▸ **BRIEF**:
Reproduce the rows below verbatim, from the start through the line that contains "pos(270,482)", including both ends. Leave the pictures out of your output.

▶

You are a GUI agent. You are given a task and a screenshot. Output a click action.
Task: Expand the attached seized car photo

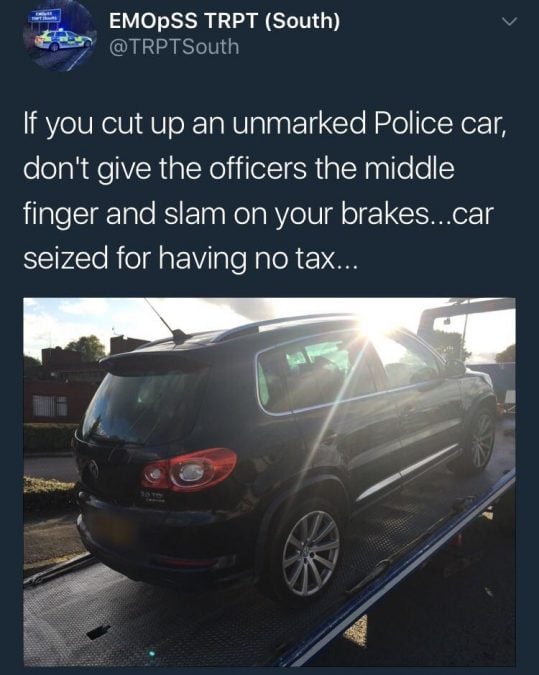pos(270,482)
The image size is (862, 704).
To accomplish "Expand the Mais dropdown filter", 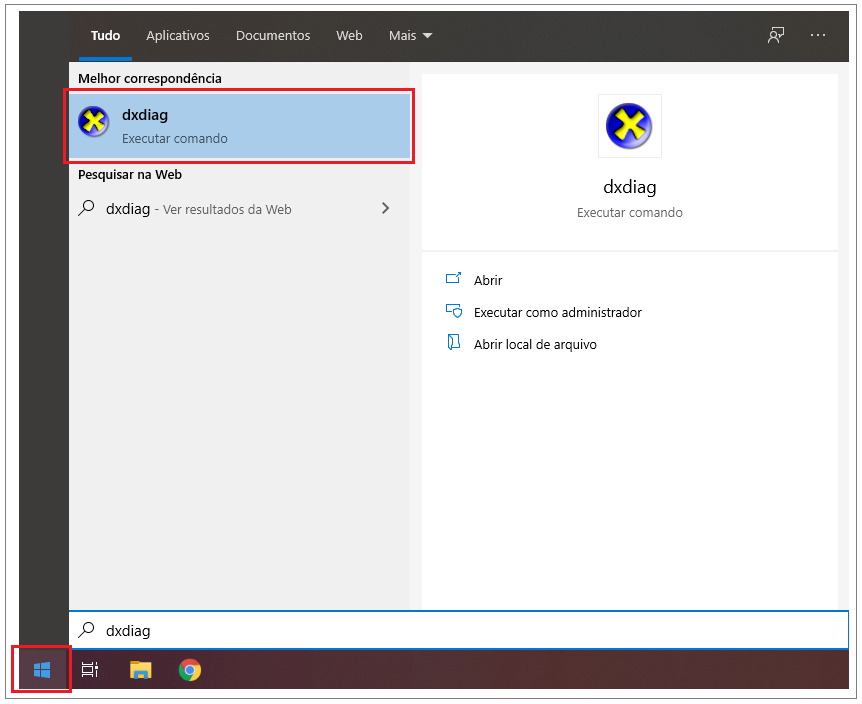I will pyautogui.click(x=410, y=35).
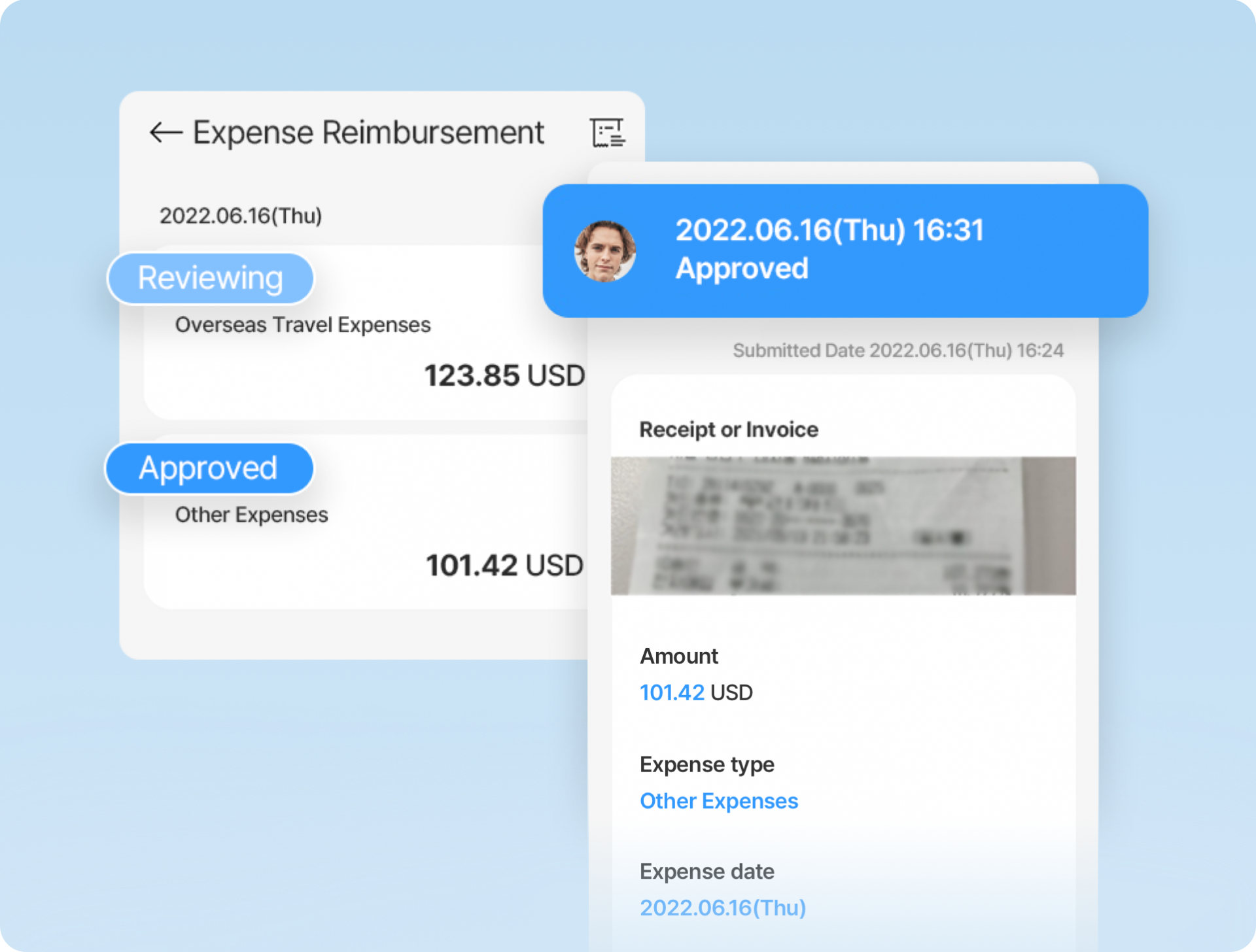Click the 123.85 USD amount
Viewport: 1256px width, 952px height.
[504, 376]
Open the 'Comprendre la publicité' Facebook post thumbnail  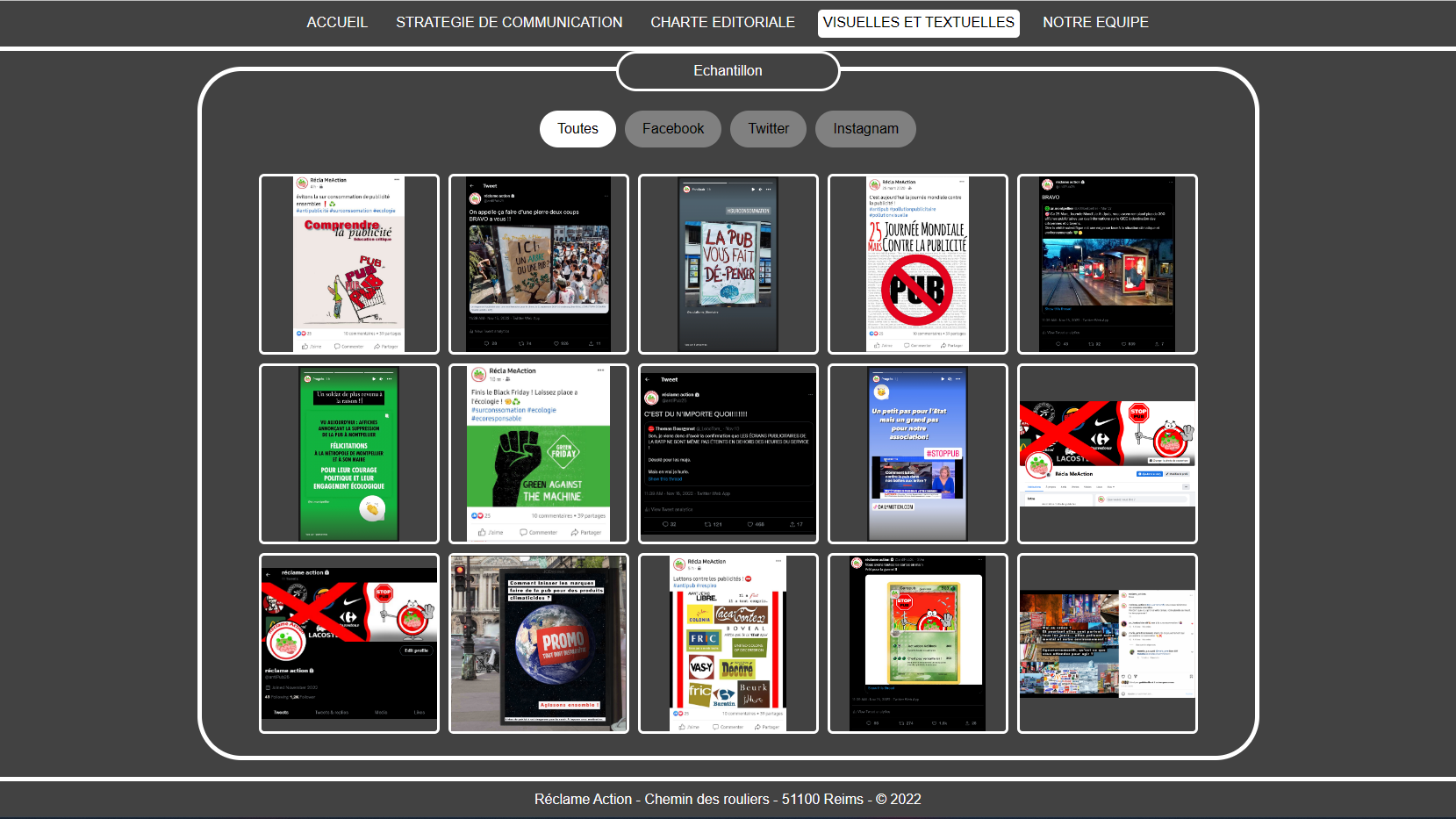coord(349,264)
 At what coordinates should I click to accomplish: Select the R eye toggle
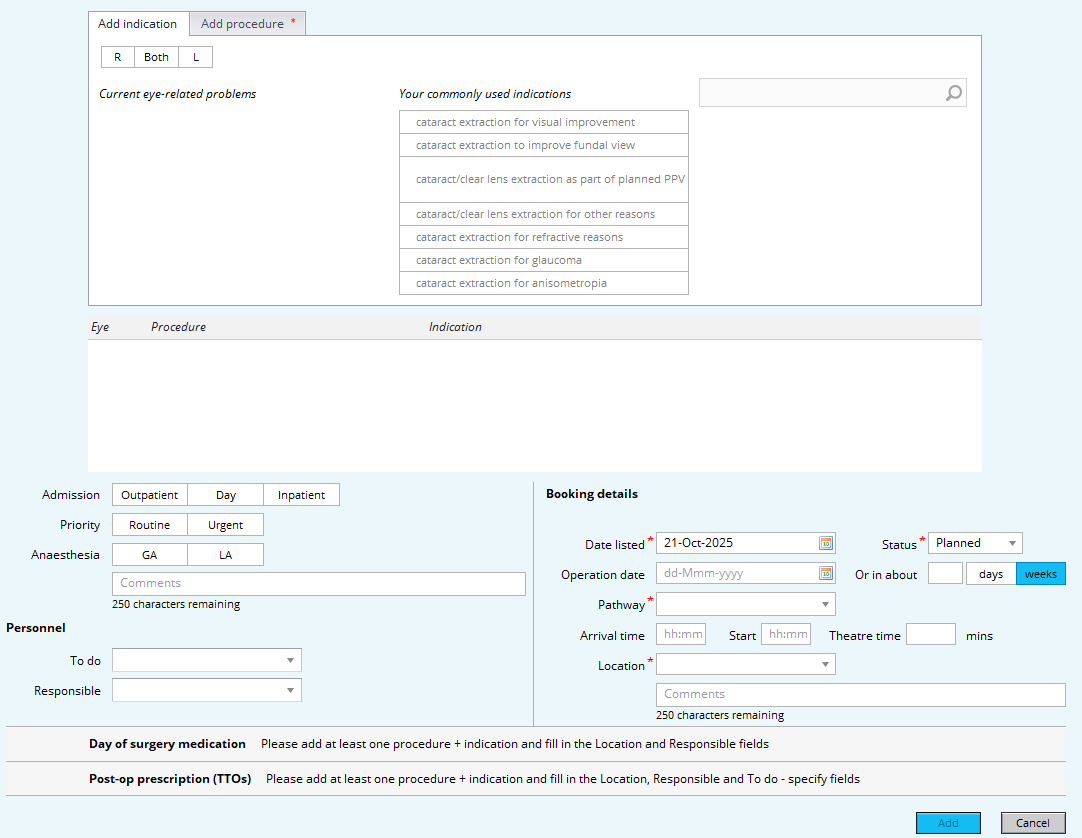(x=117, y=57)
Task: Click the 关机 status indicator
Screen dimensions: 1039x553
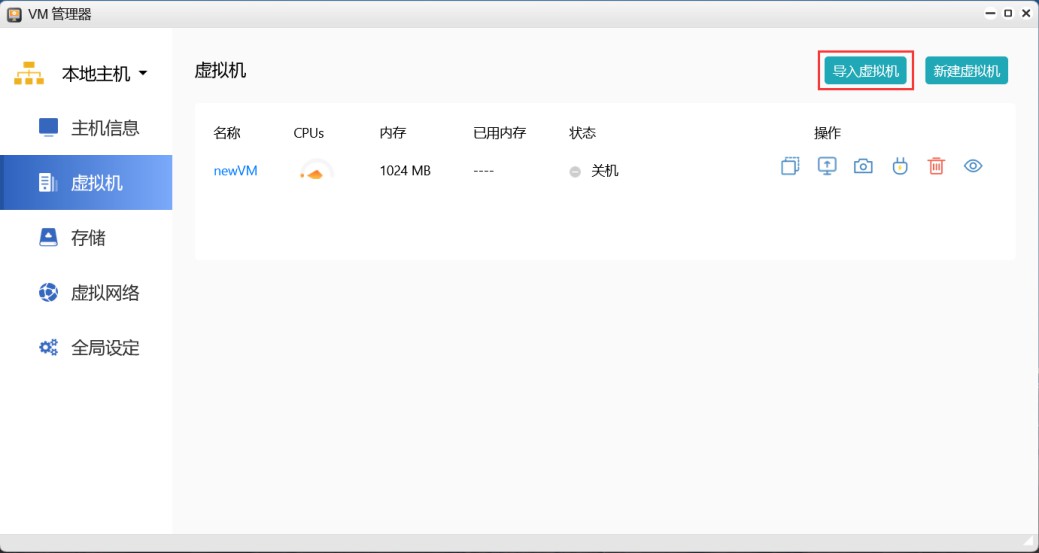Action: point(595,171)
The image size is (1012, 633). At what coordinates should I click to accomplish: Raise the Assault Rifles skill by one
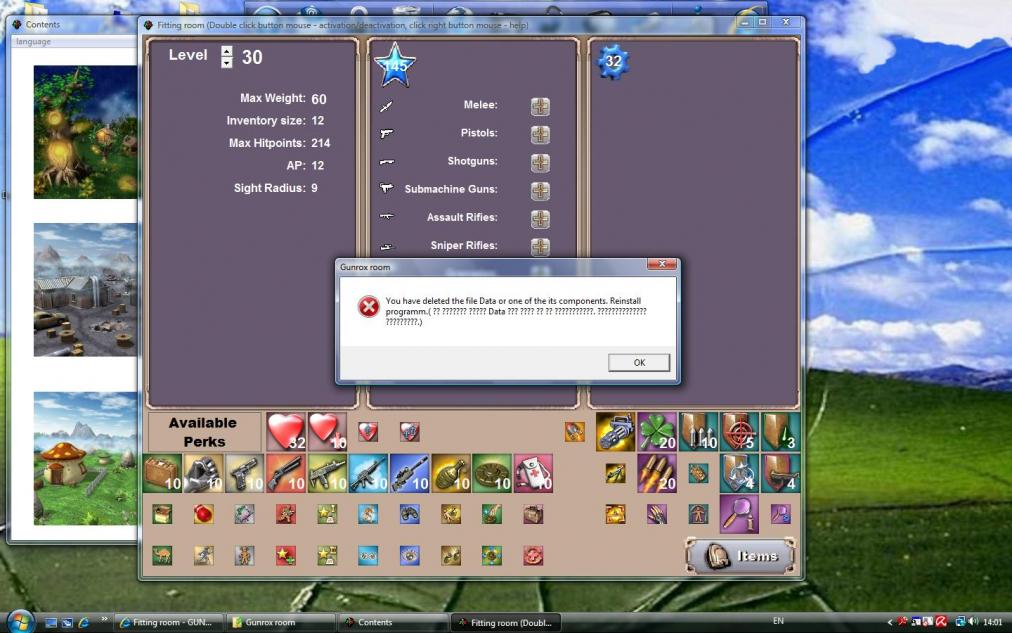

◀

▸ **SOLUTION TO THE PROBLEM**:
You are a GUI agent. You are given a task and a screenshot. Output a click action.
Task: Expand the attached seized car photo

pos(270,482)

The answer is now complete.